Handel leads Deal 47 percent to 42 percent with 11 percent undecided, and the two are battling for downstate voters who supported someone else in the July 20 primary.

The race for the Republican nomination has been a bruising campaign that has garnered national attention through high-profile endorsements from GOP stalwarts such as former Alaska Gov. Sarah Palin, who is supporting Handel, and former Arkansas Gov. Mike Huckabee, who endorsed Deal.

It all ends Tuesday, as GOP voters pick a candidate to face Democratic nominee Roy Barnes in November.

While Handel leads overall, the poll found that Deal gets nearly a majority -- 48 percent -- of support from voters who backed a losing candidate in the primary. Those voters, who backed former state Sen. Eric Johnson, state Insurance Commissioner John Oxendine or one of the three other candidates in the primary, could be the key to Tuesday's vote, said Brad Coker, managing director of Mason-Dixon Polling & Research, which conducted the poll.

"Deal really needs to get those Oxendine voters back and the Johnson voters back to the polls and convince them to vote for him," Coker said.

The question is whether those voters are motivated enough to make another trip to the polls. Coker said he would expect fewer than half of all primary voters to return Tuesday and those who supported Handel or Deal are the most likely to vote again.

In the primary, Handel led with 34 percent of the vote, followed by Deal with 23 percent. Johnson took 20 percent and Oxendine, 17 percent.

The poll shows Handel, the former secretary of state, dominating her home base of metro Atlanta, while Deal did especially well in North Georgia, much of which he represented in Congress for 18 years. But Johnson and Oxendine had their best showing in South Georgia, making voters from that region a key for Tuesday's runoff.

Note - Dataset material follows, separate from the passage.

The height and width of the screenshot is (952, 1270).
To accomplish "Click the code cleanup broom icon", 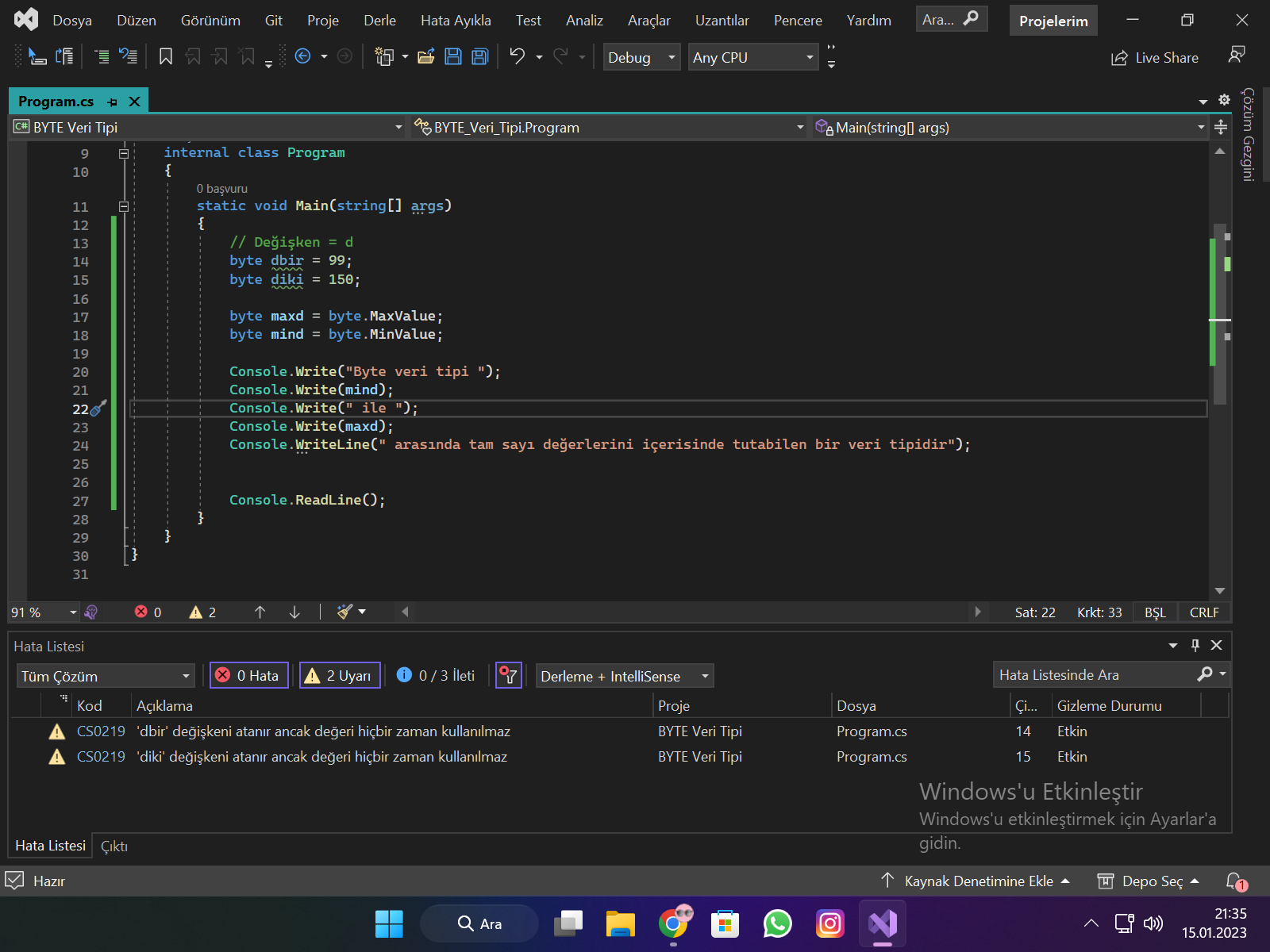I will point(344,612).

"That belt running from Augusta to Savannah and all the way to Columbus and through Macon -- that's where the race is going to be decided," Coker said.
Posted by:Fred

#2  I've had Romney and Palin robo calls tonight. Deal is my man
Posted by: Beavis   2010-08-09 20:51  

#1  Anyone endorsed by Huckabee, Romney, McCain, or Graham is suspect. That group of "Establishment, and Establishment ONLY" "leaders" are part of the problem, not part of the solution.